• [Problem statement] Copy out word for word the stretch of data below, from the line containing "This screenshot has height=625, width=1168." through the line containing "Action: point(175,1677)". Leave the pictures out.
——————————
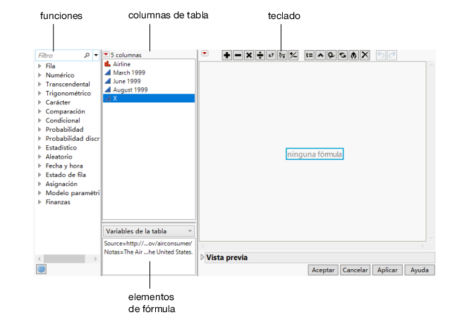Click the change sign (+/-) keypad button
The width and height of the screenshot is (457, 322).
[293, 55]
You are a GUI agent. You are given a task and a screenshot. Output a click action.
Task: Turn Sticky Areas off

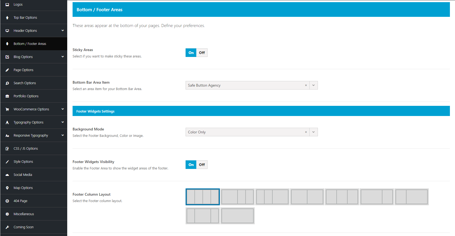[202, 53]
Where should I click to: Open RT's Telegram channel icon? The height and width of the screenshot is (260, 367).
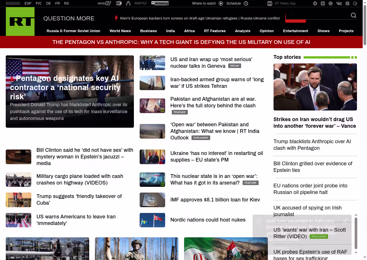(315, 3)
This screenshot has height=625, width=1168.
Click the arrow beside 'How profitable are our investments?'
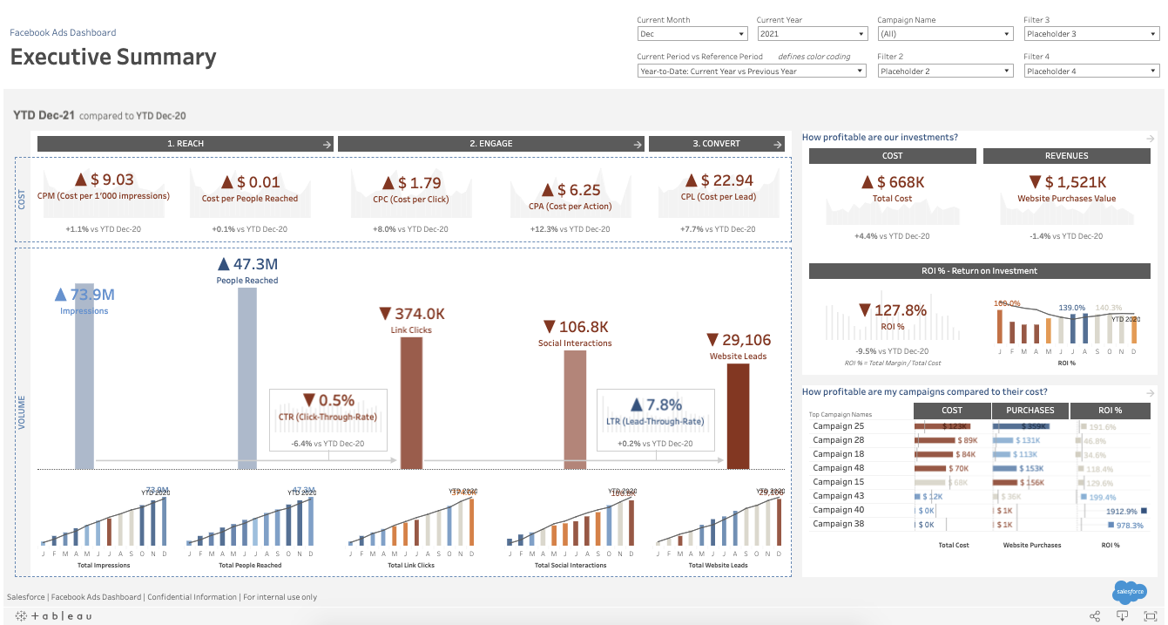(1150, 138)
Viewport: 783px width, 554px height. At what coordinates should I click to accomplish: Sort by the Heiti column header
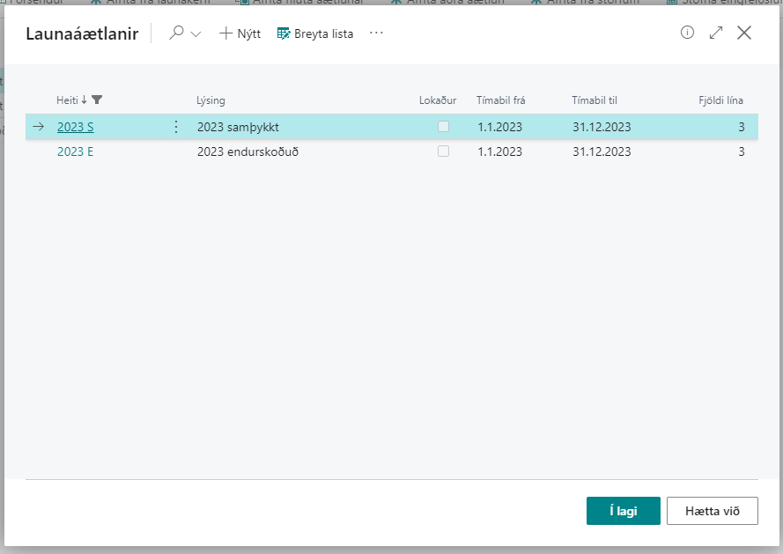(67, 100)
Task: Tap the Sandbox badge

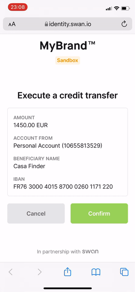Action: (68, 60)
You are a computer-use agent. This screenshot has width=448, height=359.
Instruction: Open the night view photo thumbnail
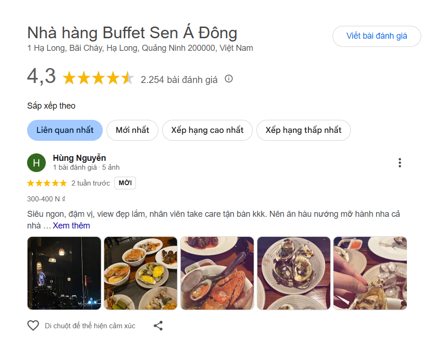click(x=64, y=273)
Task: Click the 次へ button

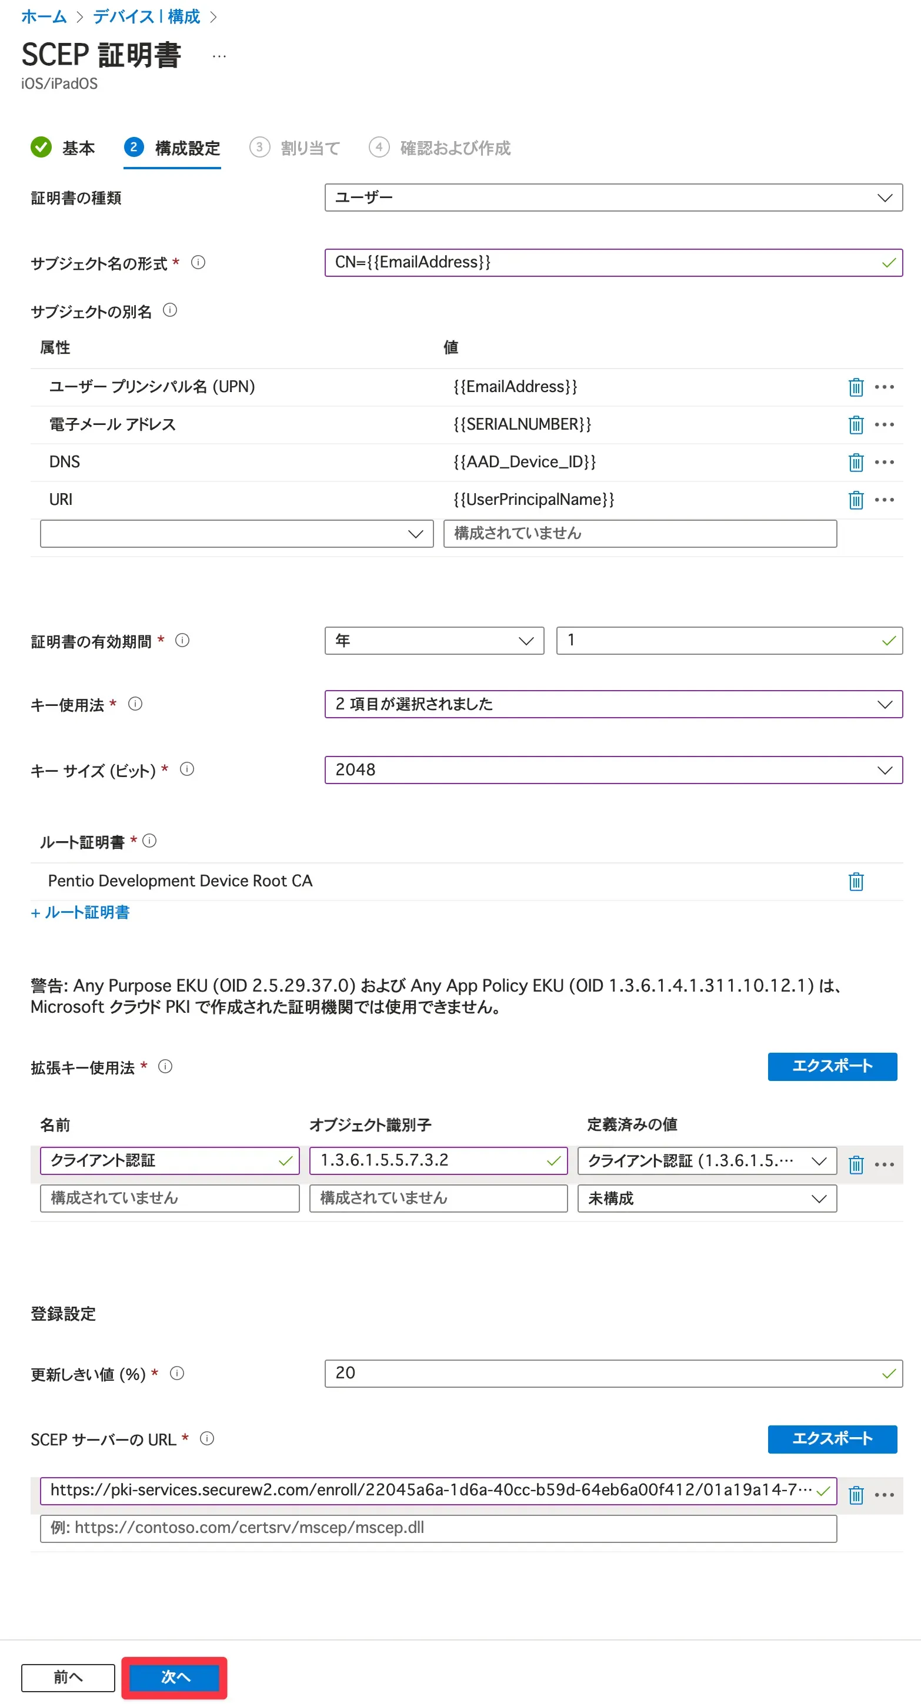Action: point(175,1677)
——————————
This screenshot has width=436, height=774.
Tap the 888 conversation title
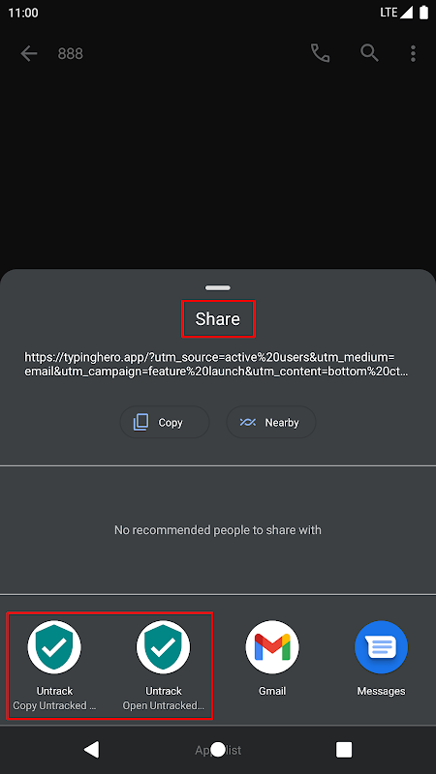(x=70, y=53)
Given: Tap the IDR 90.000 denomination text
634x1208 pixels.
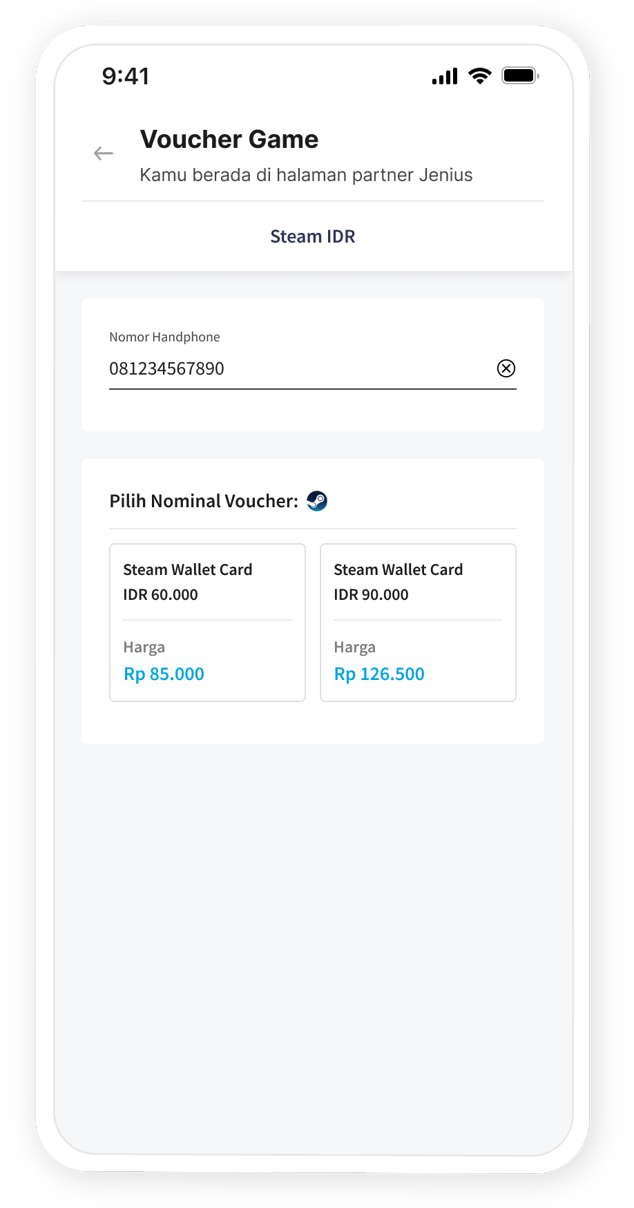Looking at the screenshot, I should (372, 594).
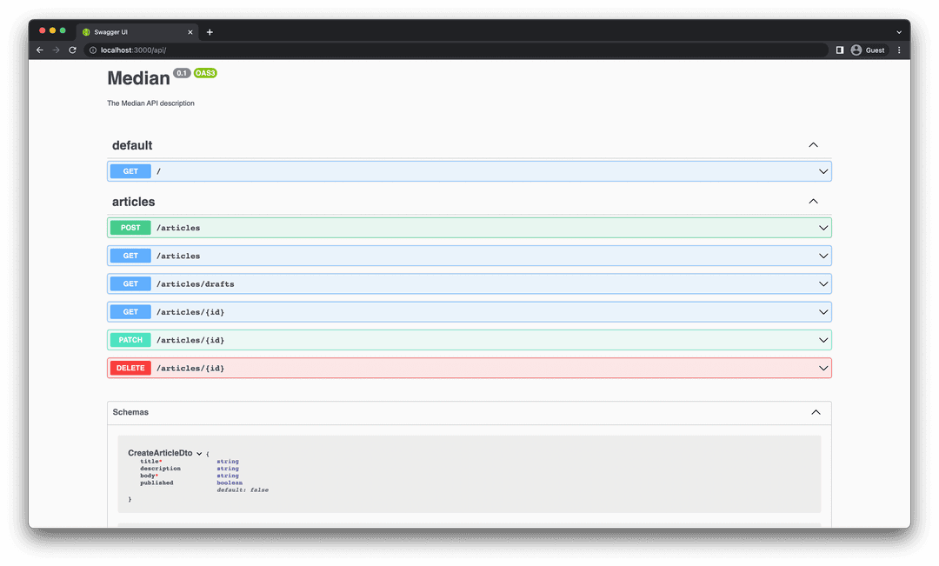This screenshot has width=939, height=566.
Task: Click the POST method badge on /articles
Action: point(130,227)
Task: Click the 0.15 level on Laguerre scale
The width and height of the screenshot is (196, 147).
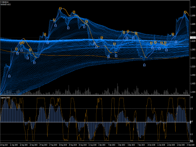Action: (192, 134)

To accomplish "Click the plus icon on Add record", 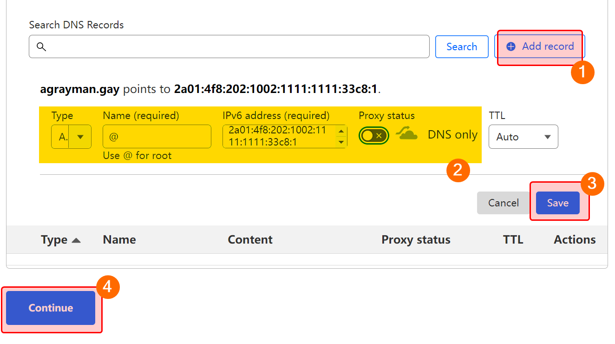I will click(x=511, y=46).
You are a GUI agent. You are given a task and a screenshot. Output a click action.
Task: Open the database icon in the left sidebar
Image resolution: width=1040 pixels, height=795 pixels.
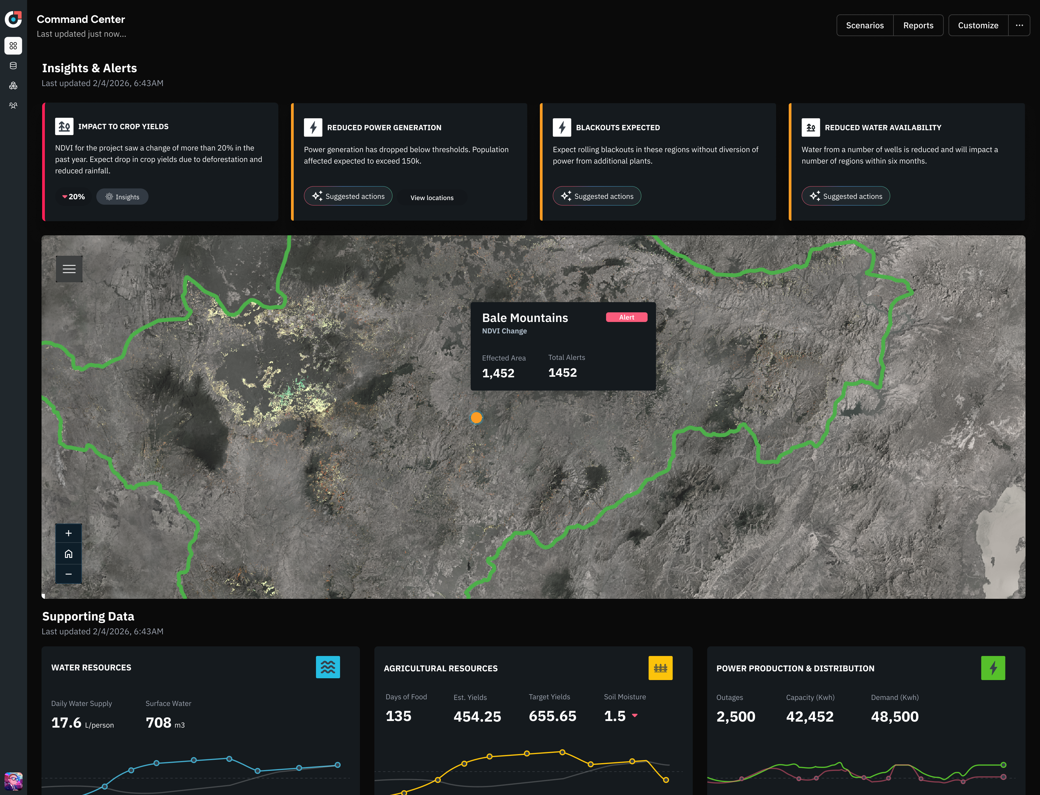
——————————
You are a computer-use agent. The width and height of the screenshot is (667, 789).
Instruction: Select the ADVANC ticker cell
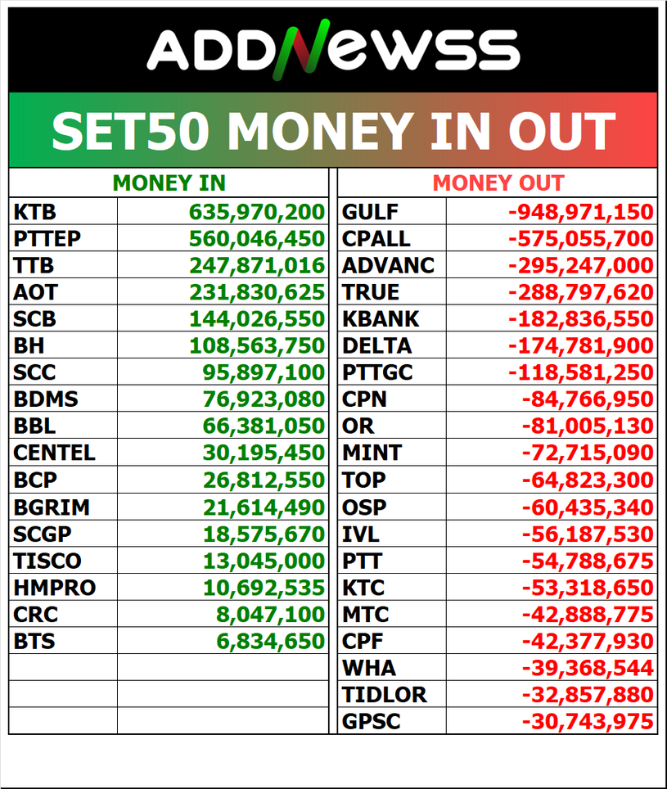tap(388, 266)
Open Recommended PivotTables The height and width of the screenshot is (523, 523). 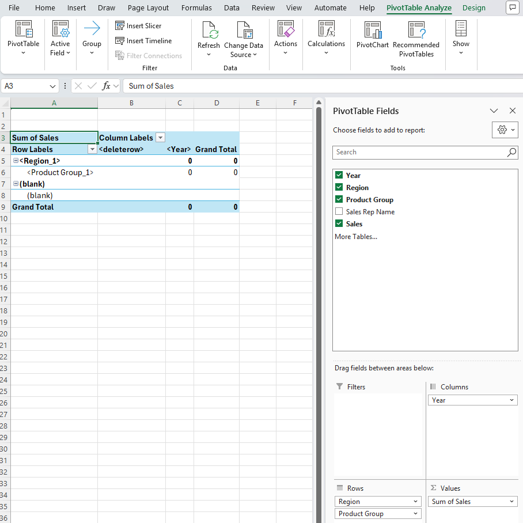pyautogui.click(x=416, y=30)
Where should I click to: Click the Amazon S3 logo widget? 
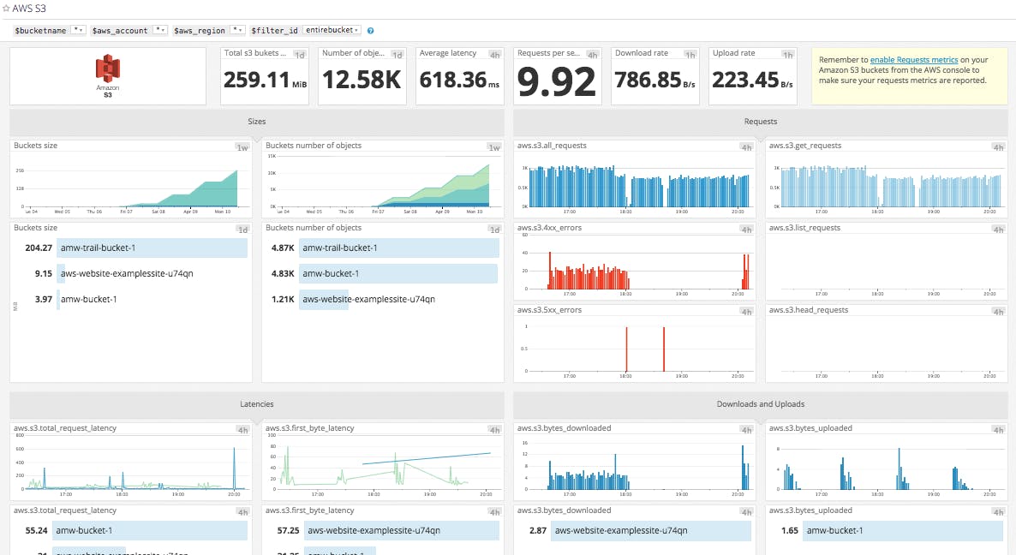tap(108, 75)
——————————
• [Solved exercise]
This screenshot has height=625, width=1168.
Click the arrow beside 'How profitable are our investments?'
(1150, 138)
Viewport: 783px width, 554px height. At what coordinates should I click to accomplish: Sort by the Heiti column header
(67, 100)
Task: Tap the Sandbox badge

Action: (68, 60)
You are a computer-use agent. This screenshot has width=448, height=359.
Instruction: Open the night view photo thumbnail
click(x=64, y=273)
Task: Click the 次へ button

Action: point(175,1677)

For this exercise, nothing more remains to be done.